# 🚀 End-to-End Workflow: Cell Segmentation with YOLOv11

This notebook provides a complete, reproducible workflow for the Cell Instance Segmentation project. It handles everything from cloning the repository and downloading the data directly from Kaggle to training an improved model and saving the results to your Google Drive.

**This is the definitive 'control panel' for the project.**

### Workflow Steps:
1.  **Setup**: Clones the GitHub repository and installs all dependencies.
2.  **Authentication**: Configures your Kaggle API credentials.
3.  **Data Acquisition**: Downloads and unzips the dataset from Kaggle into the Colab environment.
4.  **Preprocessing**: Runs the `preprocess.py` script to convert annotations to YOLO format.
5.  **Model Training**: Executes a training run to improve the model (`yolov11s-seg` for 50 epochs).
6.  **Save Results**: Copies the final trained model and results to your personal Google Drive for permanent storage.

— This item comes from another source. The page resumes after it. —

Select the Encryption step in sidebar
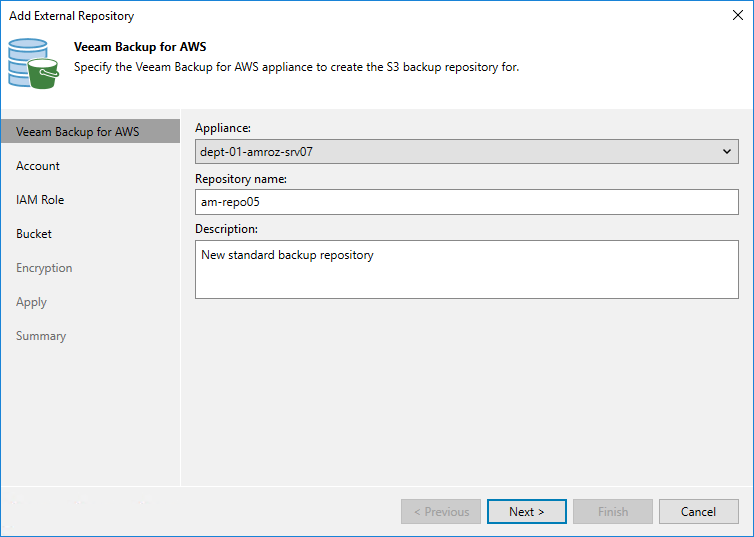 point(44,268)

## 1. Setup: Clone Repository & Install Dependencies

This cell clones the project's GitHub repository, navigates into the project directory, and installs all required Python libraries from the `requirements.txt` file.

In [None]:
!git clone https://github.com/alicefvictorino/cell-instance-segmentation.git
%cd cell-instance-segmentation
!pip install -r requirements.txt

Cloning into 'cell-instance-segmentation'...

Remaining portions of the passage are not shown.